— Kısa görev —
Aşağıdaki kaynak metinde "Vatan kurtarıcıları" ifadesinden "sonuna kadar inandılar." ifadesine kadar uzanan bölümü hiçbir değişiklik yapmadan kopyala.

— Kaynak —

--------------------------------

Zerre pişmanlık duymadılar yaptıkları işten. Bir Mayıs sabahında üç fidanımızı kırdılar ve böylece ‘vatanı büyük bir tehlikeden kurtardıklarına’ inandılar. Basit insanlardı, tarihe geçtiler. Basit aletler olarak…
Arif Mostarlı
Bundan 49 yıl önce, 6 Mayıs 1972 sabahında üç genç insanın cansız bedenleri toprağa verilirken, ‘omzu kalabalık’ iki kişi gecenin yorgunluğuyla artık evlerine varmış olmalıydı: Ankara 1 Numaralı Sıkıyönetim Mahkemesi Başkanı Ali Elverdi ve Ankara Sıkıyönetim Komutanlığı Askeri Savcısı Baki Tuğ…
Aslında kimsenin onları hatırladığı filan yok artık. Hayat hikâyeleri de hiç öyle ilginç değil. Klasik sağcı devlet görevlilerinin tipik profilleri. Ama unutmak da iyi değil bir yandan. Deniz’i, Yusuf’u, Hüseyin’i nasıl unutmuyorsak, onların yaşamlarına son verenleri de unutmamak, aradan geçen yaklaşık elli yılda bugünlere nasıl gelindiğini, memleketin nasıl adamlar tarafından bugünkü uçuruma sürüklendiğini anlamak açısından önemli.
Vatan kurtarıcıları
İkisi de hiç pişman olmadı. İkisi de otuz yaşına varmamış gençleri asarak vatanı büyük bir tehlikeden kurtardıklarına sonuna kadar inandılar.
Birincisi, Ali Elverdi, bir MS ve Alzheimer hastası olarak boğazına kaçan yemek nedeniyle boğularak ölürken artık bir şey hatırlamıyordu. Ama hatırlasaydı da bir şey değişmezdi. “İnsan sevgisine sahipti” diyordu oğlu, ölümünden hemen sonra: “Onlar bizdendi, bunlar değil diye bir karar veremez. Çok az insan onun kadar bütün canlıları sever. Mutlaka üzülmüştür olanlara ama karar birçok hukuki boyuttan geçti. Yargıtay’dan, Meclis’ten. Pişmanlık duymadı. O zamanki hukuki düzenlemelere göre verilen bir karardı.”
Üzülmüştür, evet! O gece, Halit Çelenk’in anlatımına göre, Deniz, Yusuf ve Hüseyin darağacına doğru yürürlerken bir ağaca yaslanarak sigarasını tüttürüp havaya üfleyecek kadar keyifliydi ama! Daha sonradan yazdığı kitapta “İşte bu beyni yıkanmış militanlar ölüm sehpasında dahi komünizm propagandası yapıyor ve kendisinin arkasından gelecek olanlara cesaret vermek istiyor. Onları astığımız için, Türk Ceza Kanunlarını millet adına muhakeme ederek tatbik ettiğim için bana Katil Elverdi diyorlar” diye yakınarak ne kadar tehlikeli insanlarla uğraştığını izah etmeye çalışan da oydu.

--------------------------------

— Veri kesiti —
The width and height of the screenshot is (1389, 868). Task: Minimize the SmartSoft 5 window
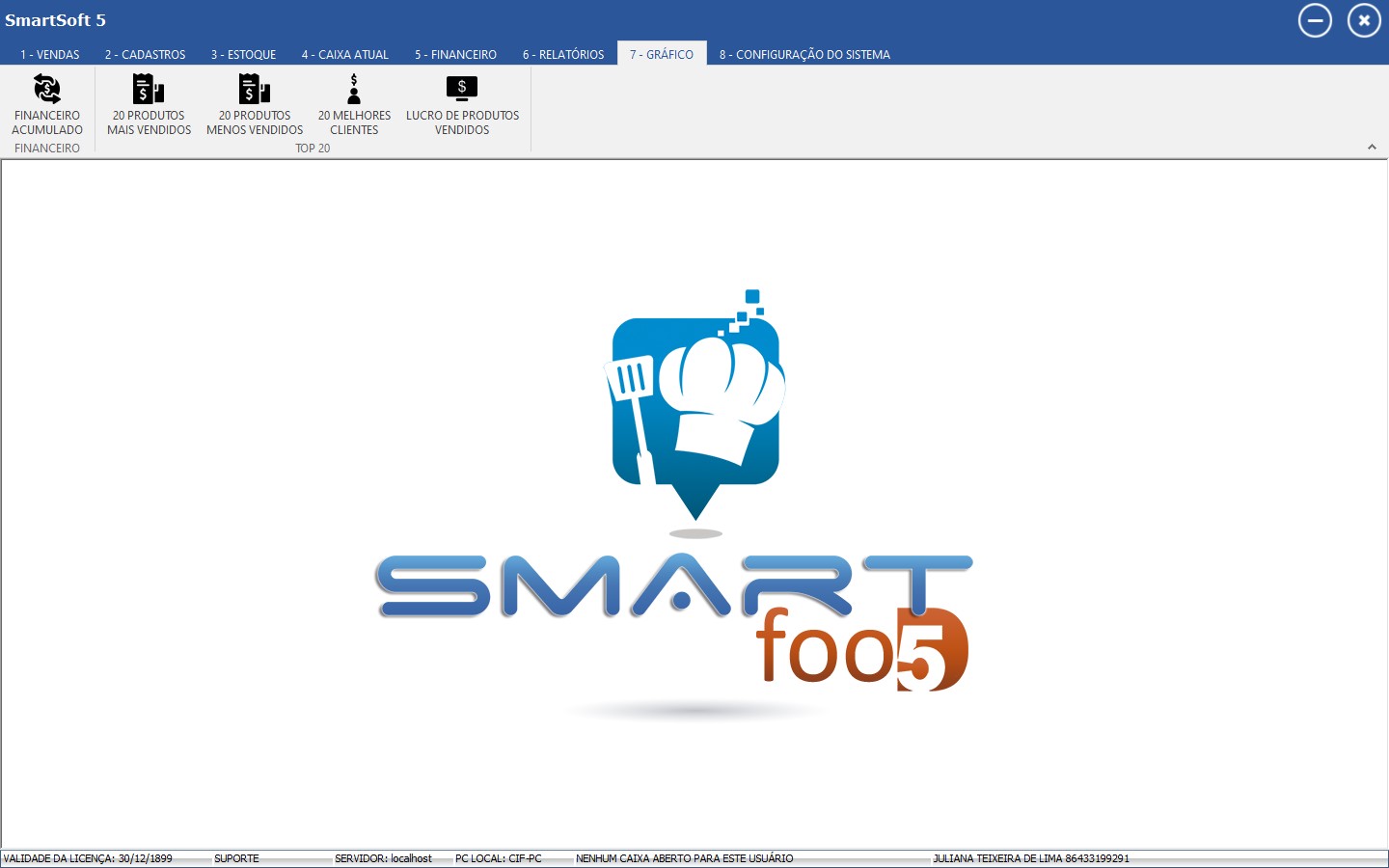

--------------------------------

— Tamamlanan görev —
Vatan kurtarıcıları
İkisi de hiç pişman olmadı. İkisi de otuz yaşına varmamış gençleri asarak vatanı büyük bir tehlikeden kurtardıklarına sonuna kadar inandılar.